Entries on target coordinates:
※

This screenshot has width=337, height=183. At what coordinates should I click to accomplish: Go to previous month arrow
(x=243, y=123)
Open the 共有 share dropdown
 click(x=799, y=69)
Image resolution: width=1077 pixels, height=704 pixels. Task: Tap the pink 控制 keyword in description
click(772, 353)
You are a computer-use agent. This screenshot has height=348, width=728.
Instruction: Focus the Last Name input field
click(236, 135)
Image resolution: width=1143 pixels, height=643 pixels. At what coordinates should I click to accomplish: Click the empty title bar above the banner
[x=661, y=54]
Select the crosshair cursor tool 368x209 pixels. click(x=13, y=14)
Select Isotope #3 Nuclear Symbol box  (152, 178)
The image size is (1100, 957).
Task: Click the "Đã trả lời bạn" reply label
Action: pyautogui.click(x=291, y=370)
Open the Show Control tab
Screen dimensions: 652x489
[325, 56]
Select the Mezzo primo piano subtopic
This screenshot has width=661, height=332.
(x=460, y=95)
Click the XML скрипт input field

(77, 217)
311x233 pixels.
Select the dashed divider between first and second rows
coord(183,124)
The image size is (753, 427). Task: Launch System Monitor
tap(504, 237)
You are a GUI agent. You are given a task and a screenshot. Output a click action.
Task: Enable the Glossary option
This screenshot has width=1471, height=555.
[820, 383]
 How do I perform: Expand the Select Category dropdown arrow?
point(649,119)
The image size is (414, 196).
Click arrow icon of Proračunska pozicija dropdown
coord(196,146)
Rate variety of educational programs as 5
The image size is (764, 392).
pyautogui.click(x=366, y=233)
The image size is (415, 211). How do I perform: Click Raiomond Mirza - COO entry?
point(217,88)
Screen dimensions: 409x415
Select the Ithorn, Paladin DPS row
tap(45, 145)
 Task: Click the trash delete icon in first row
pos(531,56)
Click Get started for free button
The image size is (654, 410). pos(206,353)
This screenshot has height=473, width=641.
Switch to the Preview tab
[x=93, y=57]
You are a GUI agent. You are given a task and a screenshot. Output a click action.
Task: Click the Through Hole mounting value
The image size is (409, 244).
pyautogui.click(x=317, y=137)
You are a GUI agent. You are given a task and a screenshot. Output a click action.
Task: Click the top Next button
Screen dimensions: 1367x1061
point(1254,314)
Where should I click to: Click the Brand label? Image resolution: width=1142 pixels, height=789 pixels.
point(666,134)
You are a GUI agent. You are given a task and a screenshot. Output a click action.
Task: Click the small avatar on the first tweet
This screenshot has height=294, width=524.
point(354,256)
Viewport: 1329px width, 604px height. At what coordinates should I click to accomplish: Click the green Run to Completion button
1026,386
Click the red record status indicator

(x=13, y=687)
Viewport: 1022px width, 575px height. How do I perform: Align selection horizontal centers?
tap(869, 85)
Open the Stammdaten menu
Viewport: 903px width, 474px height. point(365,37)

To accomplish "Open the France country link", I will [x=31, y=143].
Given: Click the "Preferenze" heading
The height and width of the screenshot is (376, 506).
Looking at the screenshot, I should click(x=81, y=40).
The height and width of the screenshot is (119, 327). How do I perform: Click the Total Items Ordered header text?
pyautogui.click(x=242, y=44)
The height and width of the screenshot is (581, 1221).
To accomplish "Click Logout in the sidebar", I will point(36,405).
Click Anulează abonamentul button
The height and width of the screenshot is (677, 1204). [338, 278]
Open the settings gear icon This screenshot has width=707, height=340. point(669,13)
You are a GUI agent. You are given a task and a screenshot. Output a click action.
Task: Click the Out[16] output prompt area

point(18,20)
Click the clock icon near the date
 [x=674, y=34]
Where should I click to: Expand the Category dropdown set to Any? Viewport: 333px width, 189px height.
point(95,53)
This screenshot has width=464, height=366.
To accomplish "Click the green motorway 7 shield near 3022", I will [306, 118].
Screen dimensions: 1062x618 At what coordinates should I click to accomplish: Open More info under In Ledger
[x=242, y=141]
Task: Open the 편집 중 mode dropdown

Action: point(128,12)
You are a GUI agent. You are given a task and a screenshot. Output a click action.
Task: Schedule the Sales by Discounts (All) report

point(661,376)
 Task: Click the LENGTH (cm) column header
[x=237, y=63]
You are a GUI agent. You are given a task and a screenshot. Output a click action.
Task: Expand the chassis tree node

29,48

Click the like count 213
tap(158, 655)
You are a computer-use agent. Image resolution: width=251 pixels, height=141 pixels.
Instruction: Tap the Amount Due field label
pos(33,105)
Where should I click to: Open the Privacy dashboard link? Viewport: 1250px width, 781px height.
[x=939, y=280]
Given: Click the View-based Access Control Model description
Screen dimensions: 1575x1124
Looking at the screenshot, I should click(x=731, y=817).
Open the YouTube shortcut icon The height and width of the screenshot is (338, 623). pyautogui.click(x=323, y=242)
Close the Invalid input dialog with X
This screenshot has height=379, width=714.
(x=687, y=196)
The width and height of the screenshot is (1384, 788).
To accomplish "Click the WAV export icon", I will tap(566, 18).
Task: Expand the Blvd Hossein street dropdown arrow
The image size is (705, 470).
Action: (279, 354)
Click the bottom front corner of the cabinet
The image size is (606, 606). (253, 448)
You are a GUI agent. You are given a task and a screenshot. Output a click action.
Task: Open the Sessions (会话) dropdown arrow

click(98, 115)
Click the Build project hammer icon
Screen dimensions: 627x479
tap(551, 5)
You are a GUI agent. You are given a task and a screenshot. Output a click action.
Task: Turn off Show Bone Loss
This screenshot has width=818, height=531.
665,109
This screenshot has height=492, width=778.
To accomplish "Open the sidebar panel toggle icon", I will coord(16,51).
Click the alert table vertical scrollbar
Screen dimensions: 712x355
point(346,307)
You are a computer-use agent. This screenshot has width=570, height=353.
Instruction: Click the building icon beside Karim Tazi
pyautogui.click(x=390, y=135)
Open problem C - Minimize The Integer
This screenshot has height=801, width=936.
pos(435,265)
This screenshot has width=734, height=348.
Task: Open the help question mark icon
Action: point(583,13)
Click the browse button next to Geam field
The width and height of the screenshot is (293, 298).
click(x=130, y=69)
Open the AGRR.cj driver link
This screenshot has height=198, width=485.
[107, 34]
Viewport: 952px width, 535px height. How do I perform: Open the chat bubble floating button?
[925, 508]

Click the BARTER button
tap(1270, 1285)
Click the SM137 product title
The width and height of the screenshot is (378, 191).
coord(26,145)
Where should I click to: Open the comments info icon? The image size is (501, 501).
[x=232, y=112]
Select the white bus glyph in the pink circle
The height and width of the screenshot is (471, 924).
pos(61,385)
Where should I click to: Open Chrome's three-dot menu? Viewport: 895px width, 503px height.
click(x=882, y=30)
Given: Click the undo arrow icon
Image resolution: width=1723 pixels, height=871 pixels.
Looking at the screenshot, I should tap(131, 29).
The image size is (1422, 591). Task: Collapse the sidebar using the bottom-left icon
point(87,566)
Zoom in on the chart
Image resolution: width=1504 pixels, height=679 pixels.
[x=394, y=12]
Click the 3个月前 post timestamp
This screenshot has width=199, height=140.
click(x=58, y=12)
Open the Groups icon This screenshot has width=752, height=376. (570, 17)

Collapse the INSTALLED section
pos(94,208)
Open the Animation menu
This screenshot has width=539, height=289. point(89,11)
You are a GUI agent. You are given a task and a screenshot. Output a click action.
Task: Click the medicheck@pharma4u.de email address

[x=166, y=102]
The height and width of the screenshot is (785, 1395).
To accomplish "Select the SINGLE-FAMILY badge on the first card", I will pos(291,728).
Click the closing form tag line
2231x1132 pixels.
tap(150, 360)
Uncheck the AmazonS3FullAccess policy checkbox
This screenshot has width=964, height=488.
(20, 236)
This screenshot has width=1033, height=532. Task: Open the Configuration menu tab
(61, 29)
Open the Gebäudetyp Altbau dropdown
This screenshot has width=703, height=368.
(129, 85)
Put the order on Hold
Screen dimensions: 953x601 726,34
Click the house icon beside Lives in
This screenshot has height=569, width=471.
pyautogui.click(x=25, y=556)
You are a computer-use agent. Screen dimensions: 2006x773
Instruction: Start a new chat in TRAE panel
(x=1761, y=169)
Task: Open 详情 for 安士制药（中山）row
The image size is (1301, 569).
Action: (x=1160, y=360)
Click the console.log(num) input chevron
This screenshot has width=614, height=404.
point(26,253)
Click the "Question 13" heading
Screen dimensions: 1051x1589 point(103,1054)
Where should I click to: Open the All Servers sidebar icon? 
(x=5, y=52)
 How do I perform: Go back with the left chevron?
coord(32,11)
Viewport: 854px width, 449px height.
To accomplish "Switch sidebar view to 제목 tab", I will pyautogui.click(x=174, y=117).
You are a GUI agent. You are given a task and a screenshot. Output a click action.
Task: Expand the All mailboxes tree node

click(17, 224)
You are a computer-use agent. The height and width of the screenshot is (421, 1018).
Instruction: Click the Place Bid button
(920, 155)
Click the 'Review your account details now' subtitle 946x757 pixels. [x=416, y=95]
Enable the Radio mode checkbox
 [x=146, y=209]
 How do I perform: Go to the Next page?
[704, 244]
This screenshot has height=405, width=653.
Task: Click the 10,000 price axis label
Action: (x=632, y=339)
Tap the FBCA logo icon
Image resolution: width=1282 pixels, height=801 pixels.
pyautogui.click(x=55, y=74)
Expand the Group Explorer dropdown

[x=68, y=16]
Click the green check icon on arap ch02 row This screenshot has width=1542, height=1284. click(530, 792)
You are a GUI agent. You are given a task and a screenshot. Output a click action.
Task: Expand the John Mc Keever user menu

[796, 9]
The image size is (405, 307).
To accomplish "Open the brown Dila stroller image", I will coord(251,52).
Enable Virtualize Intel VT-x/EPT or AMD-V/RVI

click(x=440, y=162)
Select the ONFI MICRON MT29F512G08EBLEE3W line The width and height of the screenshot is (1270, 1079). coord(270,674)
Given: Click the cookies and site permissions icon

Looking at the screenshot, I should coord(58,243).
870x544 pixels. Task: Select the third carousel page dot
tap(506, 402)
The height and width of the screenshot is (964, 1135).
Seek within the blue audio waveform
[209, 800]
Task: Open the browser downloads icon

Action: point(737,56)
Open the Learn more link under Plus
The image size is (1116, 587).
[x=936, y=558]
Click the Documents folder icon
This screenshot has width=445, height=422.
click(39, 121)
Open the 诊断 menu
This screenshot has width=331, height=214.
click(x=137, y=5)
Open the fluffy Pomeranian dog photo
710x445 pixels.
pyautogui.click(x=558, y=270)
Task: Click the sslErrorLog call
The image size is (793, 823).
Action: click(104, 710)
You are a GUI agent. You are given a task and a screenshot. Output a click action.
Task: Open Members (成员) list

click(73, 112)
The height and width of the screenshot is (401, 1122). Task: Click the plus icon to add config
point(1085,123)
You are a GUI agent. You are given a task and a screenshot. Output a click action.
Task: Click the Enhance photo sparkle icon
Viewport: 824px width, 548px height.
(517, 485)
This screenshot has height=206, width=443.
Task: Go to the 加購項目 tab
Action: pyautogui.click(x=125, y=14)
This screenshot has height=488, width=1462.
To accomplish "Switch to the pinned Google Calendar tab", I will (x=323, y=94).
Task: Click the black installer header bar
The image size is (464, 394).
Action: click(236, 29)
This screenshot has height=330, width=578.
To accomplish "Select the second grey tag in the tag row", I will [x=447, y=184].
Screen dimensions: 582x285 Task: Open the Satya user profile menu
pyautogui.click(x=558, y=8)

※

> **YOUR INSTRUCTIONS**
Put the entries into a JSON list of strings, one string per line and blank lines omitted, starting at the line that contains "Open the Stammdaten menu" and ending after the line that contains "[x=674, y=34]".

> **WRITTEN SOLUTION**
[
  "Open the Stammdaten menu",
  "Viewport: 903px width, 474px height. point(365,37)",
  "To accomplish \"Open the France country link\", I will [x=31, y=143].",
  "Given: Click the \"Preferenze\" heading",
  "The height and width of the screenshot is (376, 506).",
  "Looking at the screenshot, I should click(x=81, y=40).",
  "The height and width of the screenshot is (119, 327). How do I perform: Click the Total Items Ordered header text?",
  "pyautogui.click(x=242, y=44)",
  "The height and width of the screenshot is (581, 1221).",
  "To accomplish \"Click Logout in the sidebar\", I will point(36,405).",
  "Click Anulează abonamentul button",
  "The height and width of the screenshot is (677, 1204). [338, 278]",
  "Open the settings gear icon This screenshot has width=707, height=340. point(669,13)",
  "You are a GUI agent. You are given a task and a screenshot. Output a click action.",
  "Task: Click the Out[16] output prompt area",
  "point(18,20)",
  "Click the clock icon near the date",
  " [x=674, y=34]"
]